**GIVEN PASSAGE:**
As a framework, Tika doesn’t do any of the document filtering itself. Rather, it relies on external open source projects and libraries to do the heavy lifting. Table 7.1 lists the formats supported as of the 0.6 release, along with which project or library the document parser is based on. There’s support for many common document formats and new formats are added frequently, so check online for the latest list.
Table 7.1. Supported document formats and the library used to parse them
|
Format |
Library |
|---|---|
| Microsoft’s OLE2 Compound Document Format (Excel, Word, PowerPoint, Visio, Outlook) | Apache POI |
| Microsoft Office 2007 OOXML | Apache POI |
| Adobe Portable Document Format (PDF) | PDFBox |
| Rich Text Format (RTF)—currently body text only (no metadata) | Java Swing API (RTFEditorKit) |
| Plain text character set detection | ICU4J library |
| HTML | CyberNeko library |
| XML | Java’s javax.xml classes |
| ZIP Archives | Java’s built-in zip classes, Apache Commons Compress |
| TAR Archives | Apache Ant, Apache Commons Compress |
| AR Archives | Apache Commons Compress |
| CPIO Archives | Apache Commons Compress |
| GZIP compression | Java’s built-in support (GZIPInputStream), Apache Commons Compress |
| BZIP2 compression | Apache Ant, Apache Commons Compress |
| Image formats (metadata only) | Java’s javax.imageio classes |
| Java class files | ASM library (JCR-1522) |
| Java JAR files | Java’s built-in zip classes and ASM library, Apache Commons Compress |
| MP3 audio (ID3v1 tags) | Implemented directly |
| Other audio formats (wav, aiff, au) | Java’s built-in support (javax.sound.*) |
| OpenDocument | Parses XML directly |
| Adobe Flash | Parses metadata from FLV files directly |
| MIDI files (embedded text, eg song lyrics) | Java’s built-in support (javax.audio.midi.*) |
| WAVE Audio (sampling metadata) | Java’s built-in support (javax.audio.sampled.*) |
In addition to extracting the body text for a document, Tika extracts metadata values for most document types. Tika represents metadata as a single String <-> String map, with constants exposed for the common metadata keys, listed in table 7.2. These constants are defined in the Metadata class in the org.apache.tika.metadata package. But not all parsers can extract metadata, and when they do, they may extract to different metadata keys than you expect. In general the area of metadata extraction is still in flux in Tika, so it’s best to test parsing some samples of your documents to understand what metadata is exposed.
Table 7.2. Metadata keys that Tika extracts
|
Metadata Constant |
Description |
|---|---|
| RESOURCE_KEY_NAME | The name of the file or resource that contains the document. A client application can set this property to allow the parser to use filename heuristics to determine the format of the document. The parser implementation may set this property if the file format contains the canonical name of the file (for example, the GZIP format has a slot for the filename). |
| CONTENT_TYPE | The declared content type of the document. A client application can set this property based on an HTTP Content-Type header, for example. The declared content type may help the parser to correctly interpret the document. The parser implementation sets this property to the content type according to which document was parsed. |
| CONTENT_ENCODING | The declared content encoding of the document. A client application can set this property based on an HTTP Content-Type header, for example. The declared content type may help the parser to correctly interpret the document. The parser implementation sets this property to the content type according to which document was parsed. |
| TITLE | The title of the document. The parser implementation sets this property if the document format contains an explicit title field. |
| AUTHOR | The name of the author of the document. The parser implementation sets this property if the document format contains an explicit author field. |
| MSOffice.* | Defines additional metadata from Microsoft Office: APPLICATION_NAME, CHARACTER_COUNT, COMMENTS, KEYWORDS, LAST_AUTHOR, LAST_PRINTED, LAST_SAVED, PAGE_COUNT, REVISION_NUMBER, TEMPLATE, WORD_COUNT. |
Let’s drill down to learn how Tika models a document’s logical structure and what concrete API is used to expose this.

**STUDY MATERIAL:**

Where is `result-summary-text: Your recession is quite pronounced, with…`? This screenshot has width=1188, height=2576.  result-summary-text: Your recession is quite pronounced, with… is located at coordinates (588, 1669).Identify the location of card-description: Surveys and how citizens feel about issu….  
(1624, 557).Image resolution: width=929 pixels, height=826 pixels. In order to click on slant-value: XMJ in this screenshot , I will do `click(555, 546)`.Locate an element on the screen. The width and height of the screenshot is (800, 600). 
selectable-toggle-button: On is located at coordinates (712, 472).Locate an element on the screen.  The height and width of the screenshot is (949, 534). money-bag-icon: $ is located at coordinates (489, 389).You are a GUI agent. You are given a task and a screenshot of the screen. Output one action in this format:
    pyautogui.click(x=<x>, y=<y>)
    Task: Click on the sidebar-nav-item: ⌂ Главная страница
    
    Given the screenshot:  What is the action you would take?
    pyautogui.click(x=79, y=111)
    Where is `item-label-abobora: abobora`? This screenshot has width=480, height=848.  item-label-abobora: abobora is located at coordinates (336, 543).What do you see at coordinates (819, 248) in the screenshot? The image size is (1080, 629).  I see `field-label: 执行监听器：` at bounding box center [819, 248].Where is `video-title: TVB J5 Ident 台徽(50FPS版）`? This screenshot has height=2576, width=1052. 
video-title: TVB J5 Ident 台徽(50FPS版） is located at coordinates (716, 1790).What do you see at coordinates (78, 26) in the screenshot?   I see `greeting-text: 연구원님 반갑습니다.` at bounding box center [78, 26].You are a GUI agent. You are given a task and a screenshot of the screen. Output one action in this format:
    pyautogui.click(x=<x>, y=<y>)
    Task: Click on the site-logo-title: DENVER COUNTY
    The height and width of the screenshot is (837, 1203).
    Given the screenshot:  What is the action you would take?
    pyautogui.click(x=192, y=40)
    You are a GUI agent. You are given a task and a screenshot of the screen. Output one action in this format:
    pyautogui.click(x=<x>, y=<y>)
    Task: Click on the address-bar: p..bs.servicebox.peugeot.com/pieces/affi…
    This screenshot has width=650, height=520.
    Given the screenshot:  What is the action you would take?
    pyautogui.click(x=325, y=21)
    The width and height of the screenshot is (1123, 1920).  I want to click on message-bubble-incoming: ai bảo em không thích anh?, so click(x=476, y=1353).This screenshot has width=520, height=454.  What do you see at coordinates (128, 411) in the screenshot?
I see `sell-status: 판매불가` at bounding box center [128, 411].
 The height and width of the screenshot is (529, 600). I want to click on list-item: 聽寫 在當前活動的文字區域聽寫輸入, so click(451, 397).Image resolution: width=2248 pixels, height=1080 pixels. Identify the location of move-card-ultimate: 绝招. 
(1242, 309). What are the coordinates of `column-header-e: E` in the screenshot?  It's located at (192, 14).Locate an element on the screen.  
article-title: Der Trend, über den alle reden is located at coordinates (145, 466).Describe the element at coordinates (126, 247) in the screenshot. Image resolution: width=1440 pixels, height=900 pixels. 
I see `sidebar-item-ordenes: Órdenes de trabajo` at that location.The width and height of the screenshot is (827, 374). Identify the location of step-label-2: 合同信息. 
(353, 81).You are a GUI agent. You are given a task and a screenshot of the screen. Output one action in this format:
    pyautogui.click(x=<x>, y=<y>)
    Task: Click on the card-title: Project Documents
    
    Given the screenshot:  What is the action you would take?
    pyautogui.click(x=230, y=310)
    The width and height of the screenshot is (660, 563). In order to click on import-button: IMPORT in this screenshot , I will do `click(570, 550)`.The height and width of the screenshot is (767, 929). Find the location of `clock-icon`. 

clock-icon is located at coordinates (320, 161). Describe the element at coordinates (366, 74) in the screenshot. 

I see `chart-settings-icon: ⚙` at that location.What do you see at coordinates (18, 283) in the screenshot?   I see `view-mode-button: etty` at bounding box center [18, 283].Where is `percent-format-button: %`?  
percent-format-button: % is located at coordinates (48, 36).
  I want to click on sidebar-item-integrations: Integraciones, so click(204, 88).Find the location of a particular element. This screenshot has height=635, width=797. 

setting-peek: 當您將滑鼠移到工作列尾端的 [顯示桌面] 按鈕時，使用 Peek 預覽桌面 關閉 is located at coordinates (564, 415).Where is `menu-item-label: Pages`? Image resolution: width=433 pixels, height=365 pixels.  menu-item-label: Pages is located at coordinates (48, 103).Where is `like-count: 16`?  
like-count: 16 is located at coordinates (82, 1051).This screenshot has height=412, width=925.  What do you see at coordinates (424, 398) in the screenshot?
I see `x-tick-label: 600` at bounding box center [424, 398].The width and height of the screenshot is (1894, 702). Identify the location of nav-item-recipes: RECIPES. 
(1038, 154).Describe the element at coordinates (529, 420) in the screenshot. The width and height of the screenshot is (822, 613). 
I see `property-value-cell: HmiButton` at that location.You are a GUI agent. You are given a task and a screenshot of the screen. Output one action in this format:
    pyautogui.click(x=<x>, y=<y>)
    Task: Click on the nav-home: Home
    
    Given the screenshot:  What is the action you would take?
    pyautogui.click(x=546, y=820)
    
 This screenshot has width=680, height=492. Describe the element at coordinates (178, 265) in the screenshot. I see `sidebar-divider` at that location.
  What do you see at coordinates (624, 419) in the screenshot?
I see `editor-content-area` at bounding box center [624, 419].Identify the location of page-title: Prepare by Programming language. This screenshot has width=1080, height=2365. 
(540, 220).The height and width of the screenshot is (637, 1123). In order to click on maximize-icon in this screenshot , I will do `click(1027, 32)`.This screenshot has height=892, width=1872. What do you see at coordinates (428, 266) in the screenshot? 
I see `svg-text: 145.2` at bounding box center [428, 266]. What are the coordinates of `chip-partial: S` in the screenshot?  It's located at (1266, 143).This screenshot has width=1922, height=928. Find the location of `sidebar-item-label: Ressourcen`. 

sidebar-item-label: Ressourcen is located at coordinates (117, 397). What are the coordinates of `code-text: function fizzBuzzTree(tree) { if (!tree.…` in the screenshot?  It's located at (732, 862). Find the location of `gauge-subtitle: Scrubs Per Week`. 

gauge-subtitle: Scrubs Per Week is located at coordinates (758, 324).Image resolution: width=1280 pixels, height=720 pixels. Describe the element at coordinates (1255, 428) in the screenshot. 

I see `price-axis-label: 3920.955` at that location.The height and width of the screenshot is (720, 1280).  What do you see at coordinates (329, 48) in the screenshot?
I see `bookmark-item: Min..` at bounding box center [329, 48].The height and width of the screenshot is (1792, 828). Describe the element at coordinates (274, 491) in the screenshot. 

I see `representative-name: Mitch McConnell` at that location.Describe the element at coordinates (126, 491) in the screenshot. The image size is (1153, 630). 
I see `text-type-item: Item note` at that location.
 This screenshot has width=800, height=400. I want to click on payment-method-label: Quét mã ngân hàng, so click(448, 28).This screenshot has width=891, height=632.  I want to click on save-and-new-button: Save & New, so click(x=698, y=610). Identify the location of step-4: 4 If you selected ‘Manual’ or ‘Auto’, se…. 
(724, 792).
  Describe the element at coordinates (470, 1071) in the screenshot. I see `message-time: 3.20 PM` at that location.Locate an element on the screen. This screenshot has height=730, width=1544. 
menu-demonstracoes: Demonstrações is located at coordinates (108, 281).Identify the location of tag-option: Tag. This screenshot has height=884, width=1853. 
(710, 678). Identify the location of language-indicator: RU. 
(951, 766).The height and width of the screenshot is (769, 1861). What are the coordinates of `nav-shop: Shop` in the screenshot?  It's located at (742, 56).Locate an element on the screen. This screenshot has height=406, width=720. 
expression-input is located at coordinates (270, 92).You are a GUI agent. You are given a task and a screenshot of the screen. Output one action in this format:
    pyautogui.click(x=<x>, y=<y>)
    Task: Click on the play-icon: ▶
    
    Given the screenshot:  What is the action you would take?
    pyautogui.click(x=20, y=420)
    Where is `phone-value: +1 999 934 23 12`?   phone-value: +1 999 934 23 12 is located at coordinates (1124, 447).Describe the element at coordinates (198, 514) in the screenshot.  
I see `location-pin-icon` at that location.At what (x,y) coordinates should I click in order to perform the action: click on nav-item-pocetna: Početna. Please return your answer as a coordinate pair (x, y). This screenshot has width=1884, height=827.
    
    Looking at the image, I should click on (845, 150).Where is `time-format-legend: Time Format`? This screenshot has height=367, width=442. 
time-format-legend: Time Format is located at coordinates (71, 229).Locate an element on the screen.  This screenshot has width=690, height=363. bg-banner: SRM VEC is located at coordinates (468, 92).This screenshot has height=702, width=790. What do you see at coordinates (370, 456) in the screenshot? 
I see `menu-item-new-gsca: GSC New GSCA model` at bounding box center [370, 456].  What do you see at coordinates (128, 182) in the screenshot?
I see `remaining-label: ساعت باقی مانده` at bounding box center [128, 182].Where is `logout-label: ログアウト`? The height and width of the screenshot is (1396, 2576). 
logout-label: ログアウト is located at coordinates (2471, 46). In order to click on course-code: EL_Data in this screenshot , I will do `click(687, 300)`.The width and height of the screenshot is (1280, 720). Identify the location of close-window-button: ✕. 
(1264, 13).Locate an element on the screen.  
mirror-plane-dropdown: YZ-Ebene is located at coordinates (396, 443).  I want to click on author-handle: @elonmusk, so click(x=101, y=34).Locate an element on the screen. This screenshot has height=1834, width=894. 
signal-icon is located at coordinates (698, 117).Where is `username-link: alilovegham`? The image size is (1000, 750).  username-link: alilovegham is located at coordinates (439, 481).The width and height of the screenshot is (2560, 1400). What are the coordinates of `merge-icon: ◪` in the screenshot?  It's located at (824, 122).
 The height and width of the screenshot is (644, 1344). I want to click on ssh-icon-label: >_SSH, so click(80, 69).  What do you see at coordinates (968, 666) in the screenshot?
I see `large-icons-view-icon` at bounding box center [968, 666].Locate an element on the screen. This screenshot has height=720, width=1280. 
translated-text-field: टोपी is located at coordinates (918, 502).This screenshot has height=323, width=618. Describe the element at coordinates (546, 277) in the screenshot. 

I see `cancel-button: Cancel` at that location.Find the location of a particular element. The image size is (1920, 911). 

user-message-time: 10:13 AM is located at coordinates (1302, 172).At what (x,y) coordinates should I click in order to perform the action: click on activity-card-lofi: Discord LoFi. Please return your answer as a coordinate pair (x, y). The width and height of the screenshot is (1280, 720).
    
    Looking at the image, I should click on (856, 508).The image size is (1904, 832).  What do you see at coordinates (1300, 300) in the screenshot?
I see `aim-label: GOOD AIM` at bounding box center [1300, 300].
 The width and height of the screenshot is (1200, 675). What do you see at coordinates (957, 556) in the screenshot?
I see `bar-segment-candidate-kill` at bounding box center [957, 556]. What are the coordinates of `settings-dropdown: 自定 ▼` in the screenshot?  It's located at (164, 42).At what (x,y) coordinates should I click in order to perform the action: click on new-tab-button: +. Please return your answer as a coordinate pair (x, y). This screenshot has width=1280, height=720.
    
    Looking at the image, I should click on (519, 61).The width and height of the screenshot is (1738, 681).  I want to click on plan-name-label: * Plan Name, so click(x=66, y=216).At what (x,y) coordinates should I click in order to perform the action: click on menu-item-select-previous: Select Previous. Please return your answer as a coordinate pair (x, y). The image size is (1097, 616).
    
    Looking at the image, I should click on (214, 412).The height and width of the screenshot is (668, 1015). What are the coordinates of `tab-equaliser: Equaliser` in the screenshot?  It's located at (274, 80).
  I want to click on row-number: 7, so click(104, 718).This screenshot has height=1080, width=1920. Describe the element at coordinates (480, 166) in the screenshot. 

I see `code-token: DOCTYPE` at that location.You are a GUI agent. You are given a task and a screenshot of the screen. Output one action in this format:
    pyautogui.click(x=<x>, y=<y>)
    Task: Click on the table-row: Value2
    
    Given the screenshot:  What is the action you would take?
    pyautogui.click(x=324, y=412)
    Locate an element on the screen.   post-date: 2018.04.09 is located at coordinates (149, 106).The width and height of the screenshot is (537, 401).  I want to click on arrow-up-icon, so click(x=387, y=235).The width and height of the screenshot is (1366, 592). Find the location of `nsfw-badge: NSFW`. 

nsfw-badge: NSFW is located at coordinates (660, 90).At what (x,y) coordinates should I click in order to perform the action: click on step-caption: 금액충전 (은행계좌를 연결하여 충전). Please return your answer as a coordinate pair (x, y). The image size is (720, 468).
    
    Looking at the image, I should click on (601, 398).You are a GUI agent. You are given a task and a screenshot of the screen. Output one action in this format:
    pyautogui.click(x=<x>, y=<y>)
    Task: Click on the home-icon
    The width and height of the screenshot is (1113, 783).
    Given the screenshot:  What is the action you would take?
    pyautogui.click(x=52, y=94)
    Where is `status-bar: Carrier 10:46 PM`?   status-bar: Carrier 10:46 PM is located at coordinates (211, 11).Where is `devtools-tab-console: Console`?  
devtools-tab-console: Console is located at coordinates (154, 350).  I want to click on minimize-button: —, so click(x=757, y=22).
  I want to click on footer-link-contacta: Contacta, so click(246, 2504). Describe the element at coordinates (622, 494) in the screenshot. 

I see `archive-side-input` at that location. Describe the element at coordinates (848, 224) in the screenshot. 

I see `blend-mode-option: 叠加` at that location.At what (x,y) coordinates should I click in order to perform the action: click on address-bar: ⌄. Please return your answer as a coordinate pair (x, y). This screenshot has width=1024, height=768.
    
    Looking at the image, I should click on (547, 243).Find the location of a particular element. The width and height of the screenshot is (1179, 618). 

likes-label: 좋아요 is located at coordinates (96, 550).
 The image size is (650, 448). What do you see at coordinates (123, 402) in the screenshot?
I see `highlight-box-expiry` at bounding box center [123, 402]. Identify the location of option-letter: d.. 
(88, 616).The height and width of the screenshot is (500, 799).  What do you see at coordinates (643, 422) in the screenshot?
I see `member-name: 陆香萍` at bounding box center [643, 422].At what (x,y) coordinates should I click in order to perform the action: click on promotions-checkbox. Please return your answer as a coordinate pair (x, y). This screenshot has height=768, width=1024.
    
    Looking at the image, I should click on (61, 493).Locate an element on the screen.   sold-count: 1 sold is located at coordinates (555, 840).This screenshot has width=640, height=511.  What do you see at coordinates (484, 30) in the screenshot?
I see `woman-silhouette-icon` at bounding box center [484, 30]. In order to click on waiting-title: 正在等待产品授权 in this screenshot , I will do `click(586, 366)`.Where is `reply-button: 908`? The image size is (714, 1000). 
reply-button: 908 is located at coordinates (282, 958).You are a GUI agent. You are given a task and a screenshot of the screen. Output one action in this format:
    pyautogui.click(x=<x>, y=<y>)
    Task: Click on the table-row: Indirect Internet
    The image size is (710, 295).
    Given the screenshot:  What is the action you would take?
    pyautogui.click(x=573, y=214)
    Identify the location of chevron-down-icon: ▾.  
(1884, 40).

**TASKS:**
1/ Which formats in the Tika passage list Apache Commons Compress as a parsing library? Name every one.
2/ According to the Tika passage, in which class and package are the constants for the common metadata keys defined?
3/ Resume the Tika passage, starting after its final sentence.

**WRITTEN ANSWERS:**
1/ ZIP Archives, TAR Archives, AR Archives, CPIO Archives, GZIP compression, BZIP2 compression, Java JAR files

2/ In the Metadata class in the org.apache.tika.metadata package.

3/
7.2. Tika’s logical design and API
Tika uses the Extensible Hypertext Markup Language (XHTML) standard to model all documents, regardless of their original format. XHTML is a markup language that combines the best of XML and HTML: because an XHTML document is valid XML, it can be programmatically processed using standard XML tools. Further, because XHTML is mostly compatible with HTML 4 browsers, it can typically be rendered with a modern web browser. With XHTML, a document is cast to this logical top-level structure:
<html xmlns="http://www.w3.org/1999/xhtml">
<head>
<title>...</title>
</head>
<body>
...
</body>
</html>
Within the <body>...</body> are other tags (such as <p>, <h1>, and <div>) representing internal document structure.
This is the logical structure of an XHTML document, but how does Tika deliver that to your application? The answer is SAX (Simple API for XML), another well-established standard used by XML parsers. With SAX, as an XML document is parsed, the parser invokes methods on an instance implementing the org.xml.sax.ContentHandler. This is a scalable approach for parsing XML documents because it enables the application to choose what should be done with each element as it’s encountered. Arbitrarily large documents can be processed with minimal consumption of RAM.
The primary interface to Tika is the surprisingly simple parse method (in the org.apache.tika.parser.Parser class):
void parse(InputStream stream
ContentHandler handler,
Metadata metadata,
ParseContext context)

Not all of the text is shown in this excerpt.